» Data supplied:

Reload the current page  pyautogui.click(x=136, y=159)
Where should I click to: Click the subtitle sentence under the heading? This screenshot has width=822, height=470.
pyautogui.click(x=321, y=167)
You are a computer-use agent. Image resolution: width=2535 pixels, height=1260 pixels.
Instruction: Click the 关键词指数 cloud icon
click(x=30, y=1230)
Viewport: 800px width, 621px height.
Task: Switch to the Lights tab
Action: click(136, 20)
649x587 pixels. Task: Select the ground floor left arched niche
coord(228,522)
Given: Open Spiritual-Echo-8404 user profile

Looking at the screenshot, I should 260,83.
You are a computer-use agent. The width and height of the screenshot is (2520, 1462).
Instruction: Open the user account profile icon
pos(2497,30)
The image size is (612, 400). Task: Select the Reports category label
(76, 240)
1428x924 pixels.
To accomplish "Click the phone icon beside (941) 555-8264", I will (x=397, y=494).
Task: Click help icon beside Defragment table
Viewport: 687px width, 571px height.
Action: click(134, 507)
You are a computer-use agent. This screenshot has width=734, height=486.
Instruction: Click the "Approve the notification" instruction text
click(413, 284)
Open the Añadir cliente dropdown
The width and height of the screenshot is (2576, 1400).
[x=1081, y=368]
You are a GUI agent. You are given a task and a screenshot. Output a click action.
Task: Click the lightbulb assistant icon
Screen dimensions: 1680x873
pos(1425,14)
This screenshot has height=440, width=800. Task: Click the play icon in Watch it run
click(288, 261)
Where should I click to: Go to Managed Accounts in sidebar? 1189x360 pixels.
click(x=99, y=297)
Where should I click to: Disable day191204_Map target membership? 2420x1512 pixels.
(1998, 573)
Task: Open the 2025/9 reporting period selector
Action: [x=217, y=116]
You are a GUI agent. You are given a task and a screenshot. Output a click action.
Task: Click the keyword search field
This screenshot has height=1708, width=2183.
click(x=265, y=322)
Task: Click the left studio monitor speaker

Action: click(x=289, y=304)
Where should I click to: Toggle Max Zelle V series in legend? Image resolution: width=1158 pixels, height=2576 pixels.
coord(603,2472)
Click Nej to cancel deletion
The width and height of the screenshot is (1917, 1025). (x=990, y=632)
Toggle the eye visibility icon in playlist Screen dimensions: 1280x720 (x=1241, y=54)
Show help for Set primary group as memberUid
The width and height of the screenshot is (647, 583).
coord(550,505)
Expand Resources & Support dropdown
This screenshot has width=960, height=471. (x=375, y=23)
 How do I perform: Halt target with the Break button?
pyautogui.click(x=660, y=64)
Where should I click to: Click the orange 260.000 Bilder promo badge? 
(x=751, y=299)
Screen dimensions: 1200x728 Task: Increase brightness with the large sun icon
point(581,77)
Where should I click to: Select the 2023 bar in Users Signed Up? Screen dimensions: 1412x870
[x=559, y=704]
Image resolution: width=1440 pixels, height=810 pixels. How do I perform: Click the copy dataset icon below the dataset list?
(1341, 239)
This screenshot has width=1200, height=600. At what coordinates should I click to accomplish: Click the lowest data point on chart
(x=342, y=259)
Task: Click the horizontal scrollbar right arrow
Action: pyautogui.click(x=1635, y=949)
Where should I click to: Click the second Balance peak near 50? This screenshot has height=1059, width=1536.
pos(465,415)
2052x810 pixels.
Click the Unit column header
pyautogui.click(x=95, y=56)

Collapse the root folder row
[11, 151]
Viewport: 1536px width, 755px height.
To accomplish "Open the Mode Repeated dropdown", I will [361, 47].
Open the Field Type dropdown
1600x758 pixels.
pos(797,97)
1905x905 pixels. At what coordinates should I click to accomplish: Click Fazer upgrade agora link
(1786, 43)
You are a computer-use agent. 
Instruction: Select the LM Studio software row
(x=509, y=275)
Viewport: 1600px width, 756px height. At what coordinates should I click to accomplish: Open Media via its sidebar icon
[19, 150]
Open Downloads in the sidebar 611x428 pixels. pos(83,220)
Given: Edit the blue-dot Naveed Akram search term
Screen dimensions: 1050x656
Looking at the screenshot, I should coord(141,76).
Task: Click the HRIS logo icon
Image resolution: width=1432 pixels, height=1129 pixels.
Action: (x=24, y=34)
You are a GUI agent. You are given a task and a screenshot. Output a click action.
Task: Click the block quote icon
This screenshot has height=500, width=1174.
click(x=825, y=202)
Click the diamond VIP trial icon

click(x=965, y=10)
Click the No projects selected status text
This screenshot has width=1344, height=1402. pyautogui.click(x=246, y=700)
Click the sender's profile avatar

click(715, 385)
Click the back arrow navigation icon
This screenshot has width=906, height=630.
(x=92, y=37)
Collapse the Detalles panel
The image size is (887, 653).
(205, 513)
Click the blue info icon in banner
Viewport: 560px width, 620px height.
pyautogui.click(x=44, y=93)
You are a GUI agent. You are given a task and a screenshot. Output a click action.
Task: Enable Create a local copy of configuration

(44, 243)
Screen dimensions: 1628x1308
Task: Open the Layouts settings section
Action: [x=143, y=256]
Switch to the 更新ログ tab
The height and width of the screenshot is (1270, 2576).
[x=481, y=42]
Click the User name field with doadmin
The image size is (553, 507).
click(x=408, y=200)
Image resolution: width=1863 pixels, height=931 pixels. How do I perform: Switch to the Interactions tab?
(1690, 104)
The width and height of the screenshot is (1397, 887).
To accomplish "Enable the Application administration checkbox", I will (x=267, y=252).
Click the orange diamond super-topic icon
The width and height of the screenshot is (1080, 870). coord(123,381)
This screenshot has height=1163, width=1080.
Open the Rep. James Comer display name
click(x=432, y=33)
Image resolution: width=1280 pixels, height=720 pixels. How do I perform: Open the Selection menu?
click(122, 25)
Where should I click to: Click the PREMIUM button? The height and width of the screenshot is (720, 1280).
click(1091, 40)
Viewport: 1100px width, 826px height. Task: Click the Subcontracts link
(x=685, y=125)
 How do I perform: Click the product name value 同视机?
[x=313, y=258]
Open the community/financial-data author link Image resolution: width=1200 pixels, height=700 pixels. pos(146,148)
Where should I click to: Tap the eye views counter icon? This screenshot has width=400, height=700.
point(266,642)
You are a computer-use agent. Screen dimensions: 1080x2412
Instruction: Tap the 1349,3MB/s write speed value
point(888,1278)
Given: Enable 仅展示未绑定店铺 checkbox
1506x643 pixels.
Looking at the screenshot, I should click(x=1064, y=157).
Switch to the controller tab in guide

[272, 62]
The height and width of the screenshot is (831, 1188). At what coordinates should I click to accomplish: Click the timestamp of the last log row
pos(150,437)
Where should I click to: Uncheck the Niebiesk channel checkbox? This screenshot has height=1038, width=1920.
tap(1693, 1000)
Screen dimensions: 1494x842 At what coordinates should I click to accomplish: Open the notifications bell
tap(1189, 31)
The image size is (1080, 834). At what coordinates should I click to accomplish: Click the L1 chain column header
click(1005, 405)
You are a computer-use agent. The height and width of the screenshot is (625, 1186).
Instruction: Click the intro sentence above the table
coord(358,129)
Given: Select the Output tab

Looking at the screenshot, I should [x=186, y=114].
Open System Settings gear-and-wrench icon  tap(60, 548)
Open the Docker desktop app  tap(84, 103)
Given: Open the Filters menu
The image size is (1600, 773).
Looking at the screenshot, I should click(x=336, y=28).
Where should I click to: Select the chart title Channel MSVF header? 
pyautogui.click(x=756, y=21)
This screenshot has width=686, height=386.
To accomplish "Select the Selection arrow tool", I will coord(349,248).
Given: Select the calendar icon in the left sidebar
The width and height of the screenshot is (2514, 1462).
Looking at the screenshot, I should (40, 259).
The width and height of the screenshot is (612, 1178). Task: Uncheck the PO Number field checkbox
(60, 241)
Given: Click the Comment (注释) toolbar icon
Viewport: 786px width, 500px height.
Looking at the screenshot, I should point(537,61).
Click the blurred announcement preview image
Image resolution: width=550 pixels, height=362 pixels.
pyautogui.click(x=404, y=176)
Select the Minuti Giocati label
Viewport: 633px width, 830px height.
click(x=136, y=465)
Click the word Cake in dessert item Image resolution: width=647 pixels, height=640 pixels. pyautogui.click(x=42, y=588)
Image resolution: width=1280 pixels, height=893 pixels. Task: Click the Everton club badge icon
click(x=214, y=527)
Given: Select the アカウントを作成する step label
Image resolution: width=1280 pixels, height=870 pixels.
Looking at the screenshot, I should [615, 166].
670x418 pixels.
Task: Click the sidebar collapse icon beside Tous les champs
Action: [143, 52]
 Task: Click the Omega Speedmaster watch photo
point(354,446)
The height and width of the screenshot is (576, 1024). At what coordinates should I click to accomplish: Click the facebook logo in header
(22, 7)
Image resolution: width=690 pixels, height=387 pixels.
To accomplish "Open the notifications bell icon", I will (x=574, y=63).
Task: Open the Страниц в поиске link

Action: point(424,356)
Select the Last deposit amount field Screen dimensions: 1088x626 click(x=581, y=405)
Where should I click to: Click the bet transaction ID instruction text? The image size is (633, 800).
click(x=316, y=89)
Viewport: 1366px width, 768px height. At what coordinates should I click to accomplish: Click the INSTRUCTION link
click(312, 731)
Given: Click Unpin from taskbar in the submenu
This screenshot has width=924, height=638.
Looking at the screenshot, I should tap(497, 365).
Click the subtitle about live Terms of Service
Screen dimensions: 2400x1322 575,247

» Description of the task: Write out the part of the entries that opens with the line containing "The image size is (1080, 834)." and closes with the line containing "Click the word", keeping every line exactly as it appears.

» Task solution:
The image size is (1080, 834). At what coordinates should I click to accomplish: Click the L1 chain column header
click(1005, 405)
You are a computer-use agent. The height and width of the screenshot is (625, 1186).
Instruction: Click the intro sentence above the table
coord(358,129)
Given: Select the Output tab

Looking at the screenshot, I should [x=186, y=114].
Open System Settings gear-and-wrench icon  tap(60, 548)
Open the Docker desktop app  tap(84, 103)
Given: Open the Filters menu
The image size is (1600, 773).
Looking at the screenshot, I should click(x=336, y=28).
Where should I click to: Select the chart title Channel MSVF header? 
pyautogui.click(x=756, y=21)
This screenshot has width=686, height=386.
To accomplish "Select the Selection arrow tool", I will coord(349,248).
Given: Select the calendar icon in the left sidebar
The width and height of the screenshot is (2514, 1462).
Looking at the screenshot, I should (40, 259).
The width and height of the screenshot is (612, 1178). Task: Uncheck the PO Number field checkbox
(60, 241)
Given: Click the Comment (注释) toolbar icon
Viewport: 786px width, 500px height.
Looking at the screenshot, I should point(537,61).
Click the blurred announcement preview image
Image resolution: width=550 pixels, height=362 pixels.
pyautogui.click(x=404, y=176)
Select the Minuti Giocati label
Viewport: 633px width, 830px height.
click(x=136, y=465)
Click the word Cake in dessert item Image resolution: width=647 pixels, height=640 pixels. pyautogui.click(x=42, y=588)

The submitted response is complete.